Virtual reality doesn’t just compete with in-person reality, though. There is a key difference. Namely, that the reality within the headset can be geared to each individual. That is, if there was a special effect or a point of focus then each individual can be it, instead of one person among a crowd being focussed on, while everyone else spectates. It can be a more intimate show, despite being in a crowd of potentially thousands.

Purchasing

Augmented reality is an overlay for the user’s existing surroundings. It maps itself onto what is physically present. It is not like virtual reality in that it completely transforms an environment.
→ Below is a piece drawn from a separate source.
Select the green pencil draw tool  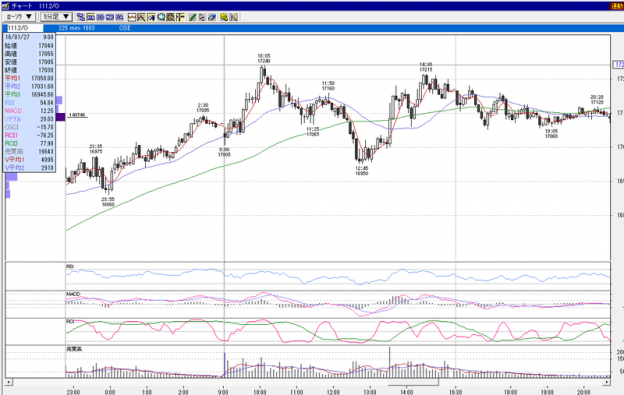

Mixed reality is a mix of both VR and AR. It supplements the existing world with digital objects, like AR, and allows users to interact with them more fully, as they would in VR. The prospects for AR and MR are focused more on its use as an interface, as a new desktop home screen. It is the basis through which people access and complete their work – think of Tony Stark in Ironman. In fact, there are consumer-aimed products like the MAD Gaze Glow.

For fashion, this could lead to consumers “trying” on their clothes before purchasing them. This, obviously, benefits both those buying and those selling. More access to more clothes before the point of sale, all from wherever they happen to be, as long as they have the headset, is beneficial. However, it could feed fast fashion. People might be convinced to buy more and more regularly, increasing the turnover of their wardrobe and creating more waste. Secondly, it could have the opposite effect. People can fine-tune their wardrobes, be highly specific, only buying what absolutely works, comparing and contrasting and striking off the lesser options.